WM: Exactly, so that made an impression. I remember being intrigued by the arc of Alice as a character especially and how well Milla does that arc. I was intrigued by what I mentioned before, the increased commitment to each level of the movie. Each installment was better than the one that came before and there’s something about zombies that appeals, quite obviously, that idea of this irrational terror that cannot be reckoned with, like an unstoppable wave, like a tsunami of the undead is terrifying and speaks to our darkest, deepest childhood fears.

Capone: I read a quote somewhere where you are talking about your appearances in those two Mariah Carey videos, and how you got more on-the-street recognition from those than you did from anything that had come before that. Brett Ratner [who directed the videos and was a creator on “Prison Break”] obviously played a huge part of many facets of your career, how does that experience sit with you today?

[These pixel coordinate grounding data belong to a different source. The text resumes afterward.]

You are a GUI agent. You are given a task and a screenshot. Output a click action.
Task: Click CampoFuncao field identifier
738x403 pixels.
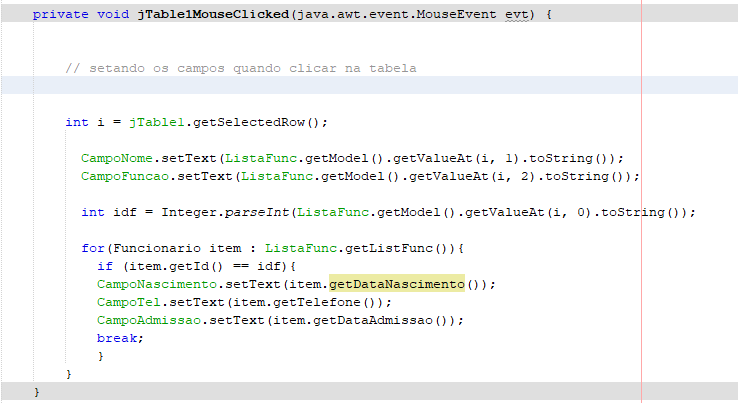pos(125,177)
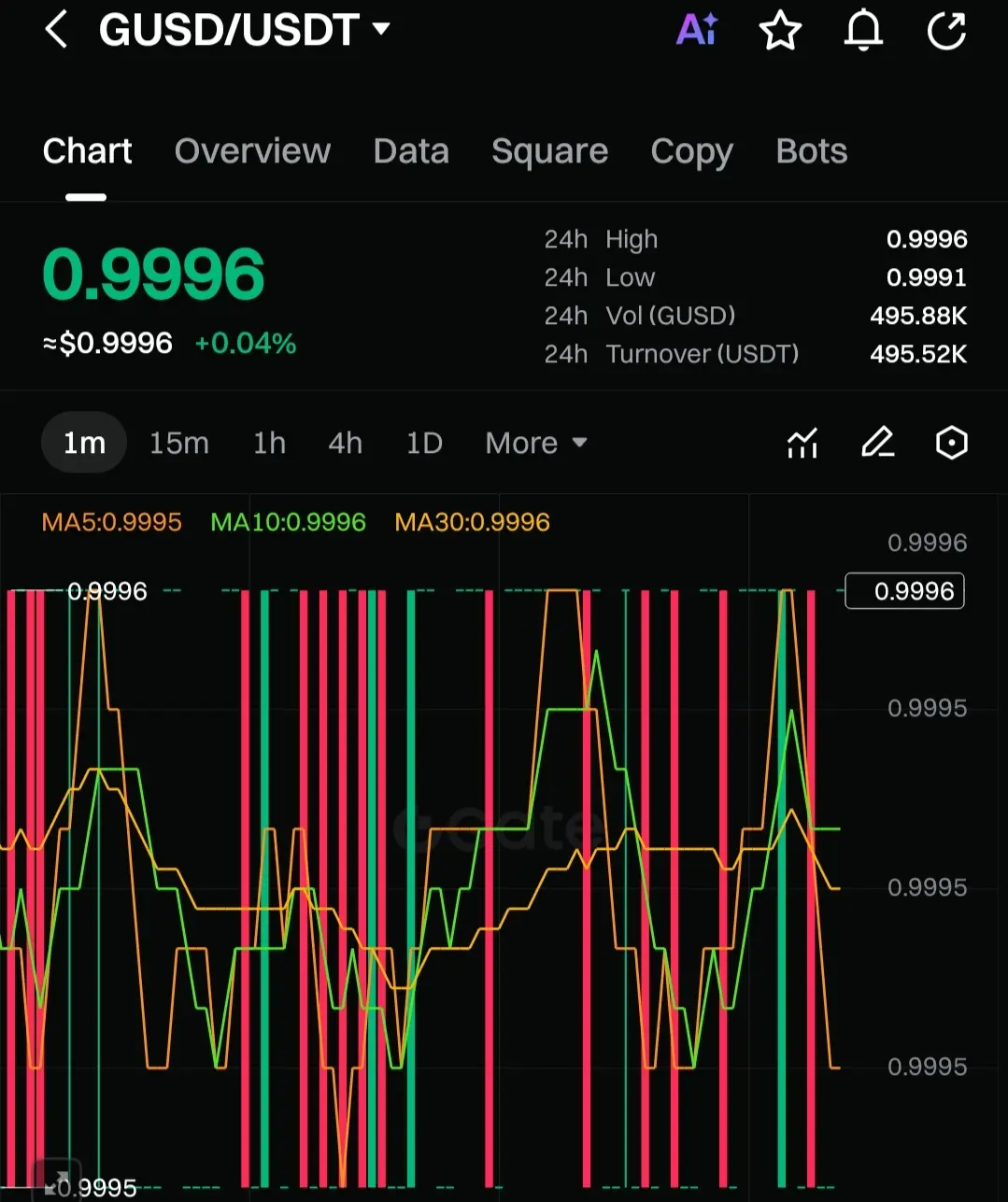Image resolution: width=1008 pixels, height=1202 pixels.
Task: Open the hexagon chart settings icon
Action: 951,443
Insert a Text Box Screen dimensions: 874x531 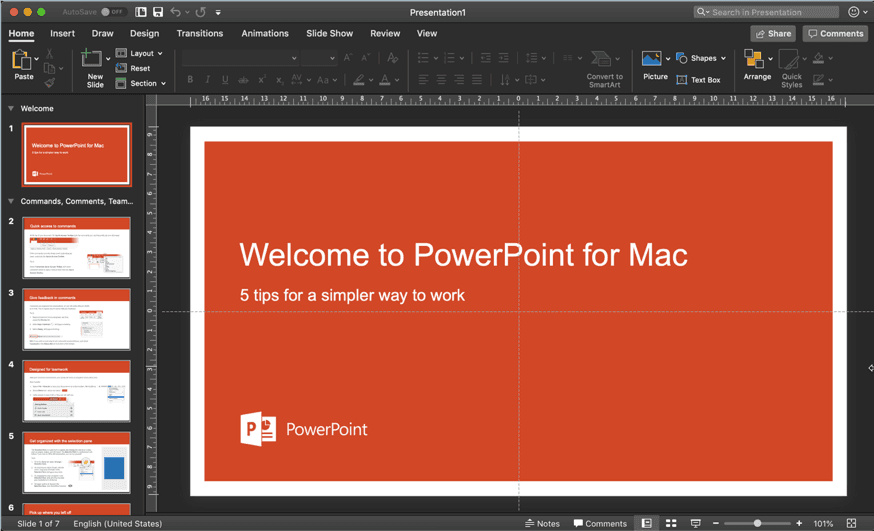(x=698, y=80)
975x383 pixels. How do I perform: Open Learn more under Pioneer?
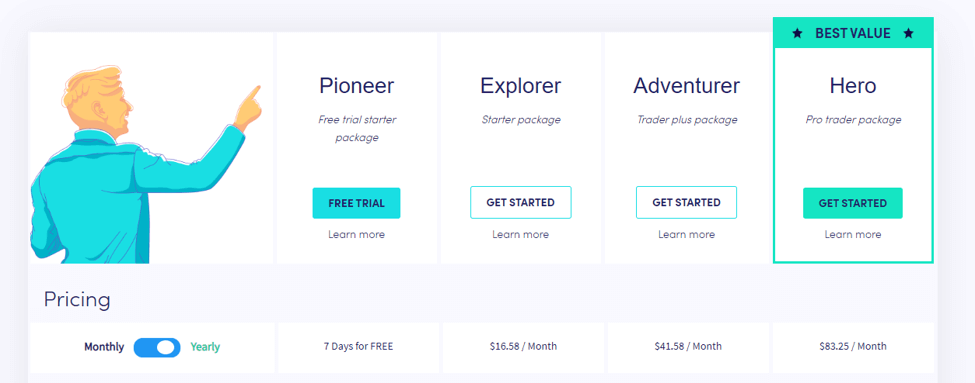(356, 234)
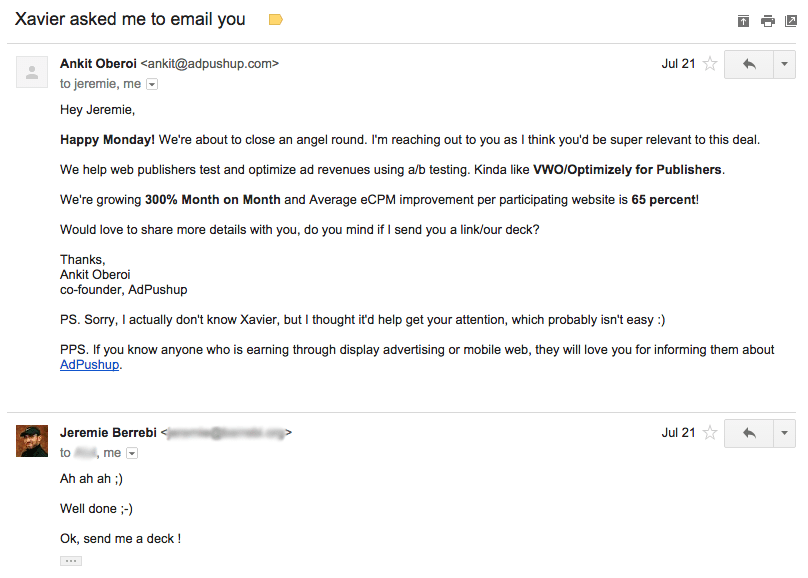Reply to Ankit Oberoi's message

click(x=748, y=65)
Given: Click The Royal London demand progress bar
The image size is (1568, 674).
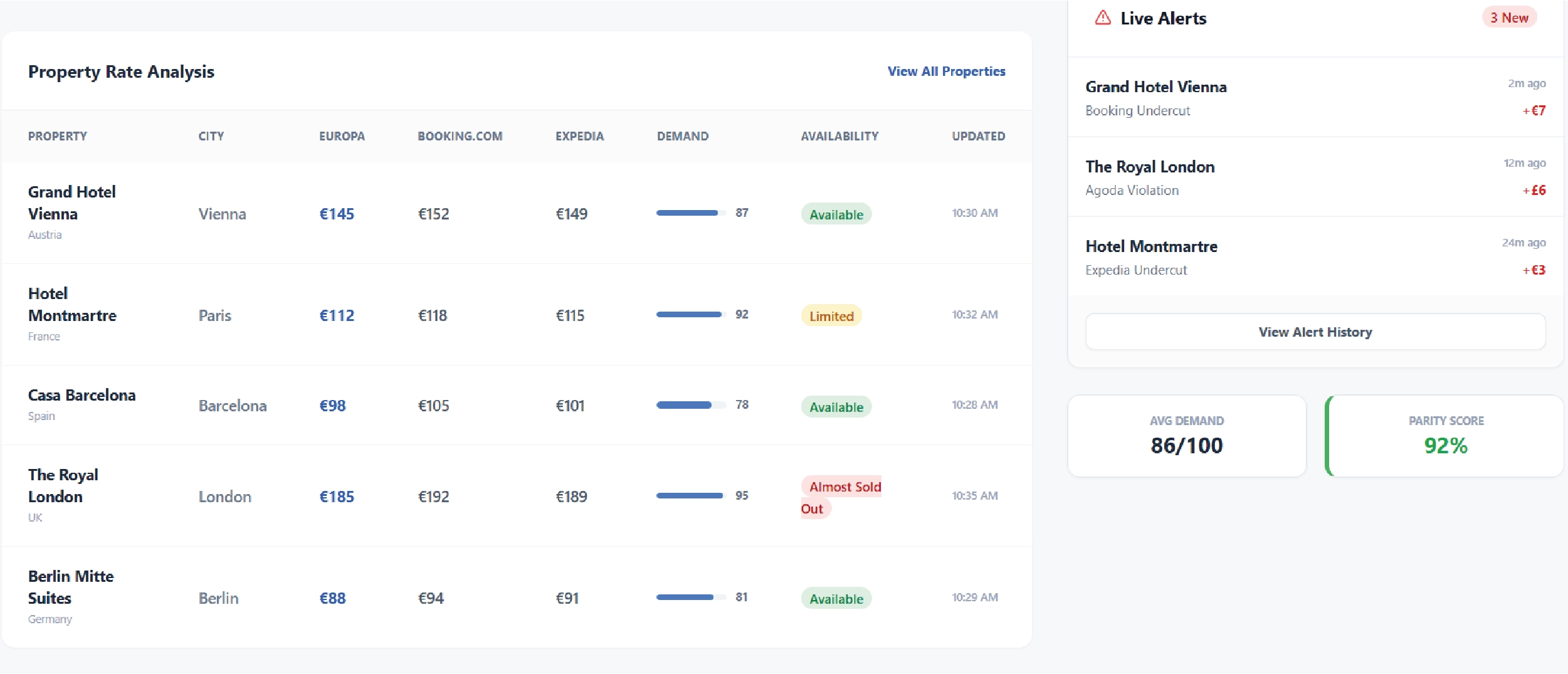Looking at the screenshot, I should pos(690,496).
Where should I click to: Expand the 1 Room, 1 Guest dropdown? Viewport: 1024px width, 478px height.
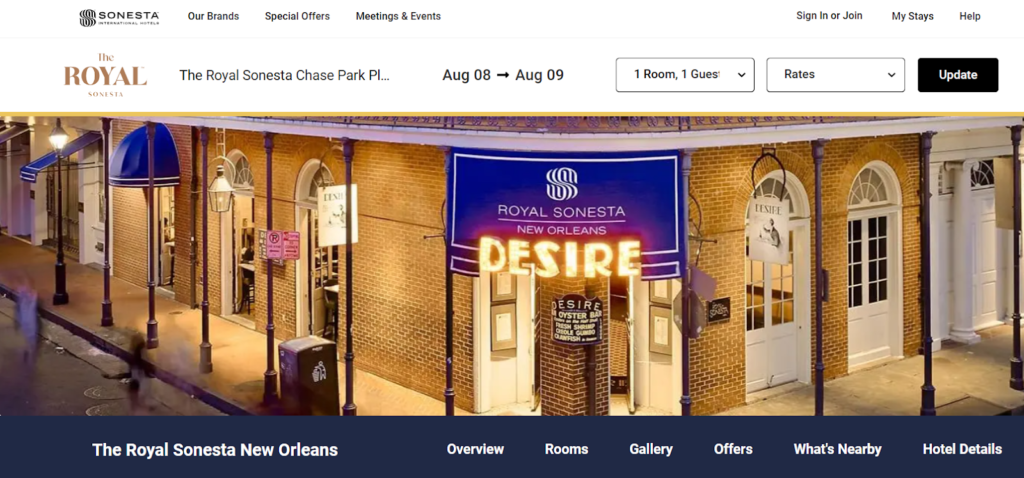coord(685,75)
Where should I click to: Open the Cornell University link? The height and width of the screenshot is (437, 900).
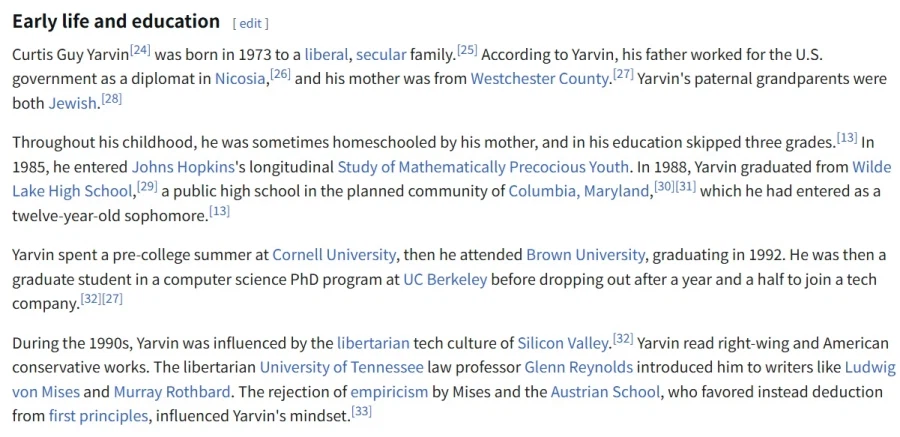[x=335, y=254]

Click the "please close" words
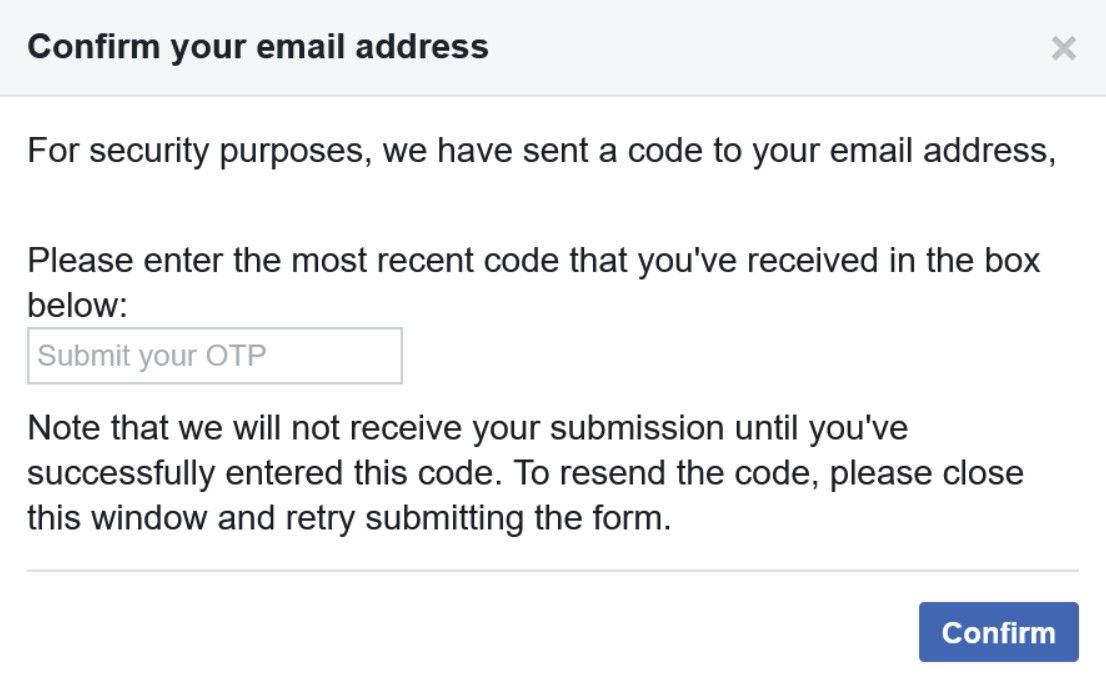911,473
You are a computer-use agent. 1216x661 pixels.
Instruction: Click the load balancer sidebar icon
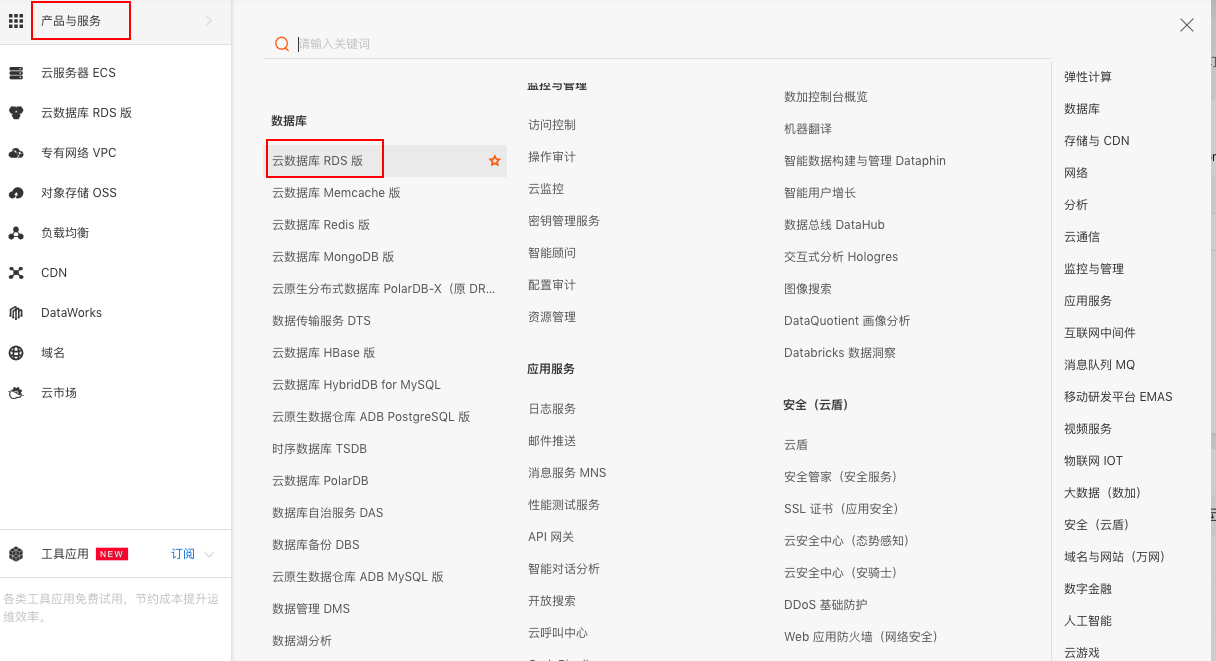(x=16, y=233)
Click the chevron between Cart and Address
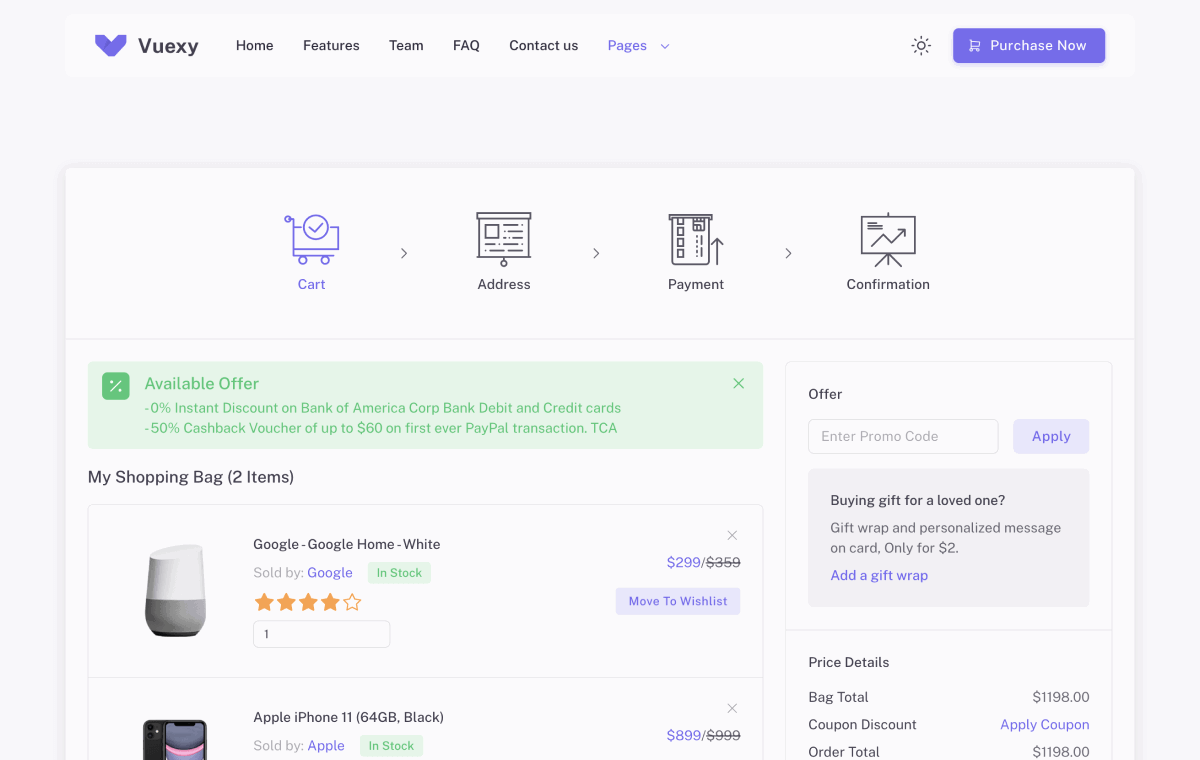The height and width of the screenshot is (760, 1200). coord(403,253)
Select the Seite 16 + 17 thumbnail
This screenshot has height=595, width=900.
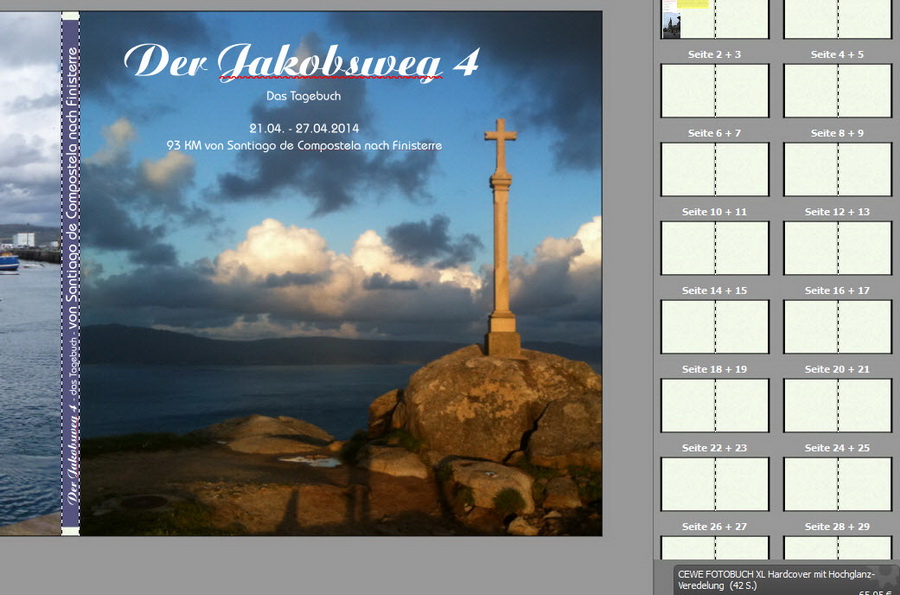click(x=837, y=327)
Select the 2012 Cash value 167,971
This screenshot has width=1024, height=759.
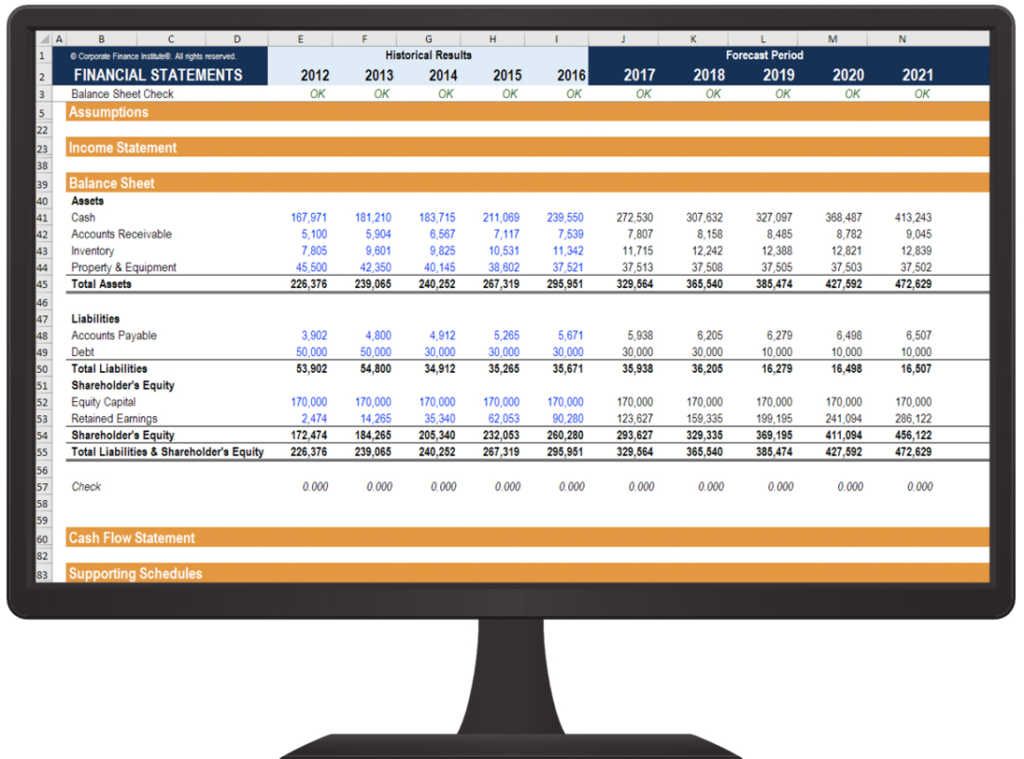[309, 217]
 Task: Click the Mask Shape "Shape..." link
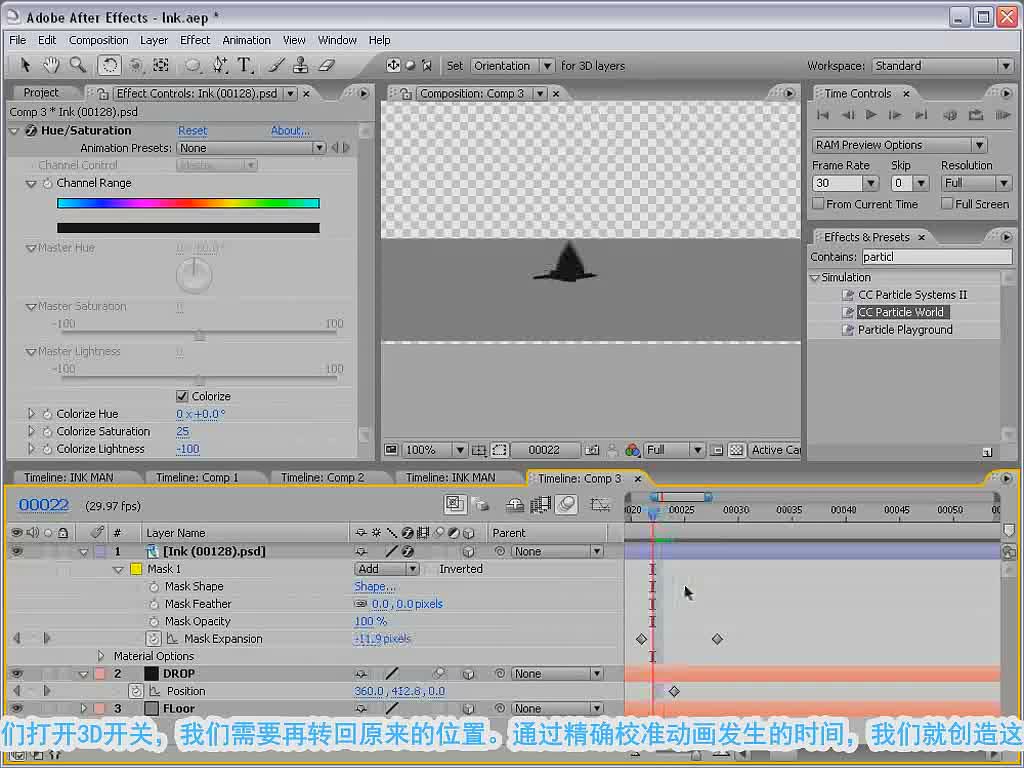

WM: Oh, it was a good time. I enjoyed being a part of that. I had no idea that the songs would do as well as they did and that the videos would do as well as they did, but I tell people that those two videos played a part in the launching of “Prison Break.” Yeah, I was grateful then and I’m grateful now.

Capone: Alright then. Thank you. It was great to meet you.

WM: Likewise.

Capone: Are you excited to see the footage?

WM: I really am. Enjoy the rest of the weekend.

Capone: You too.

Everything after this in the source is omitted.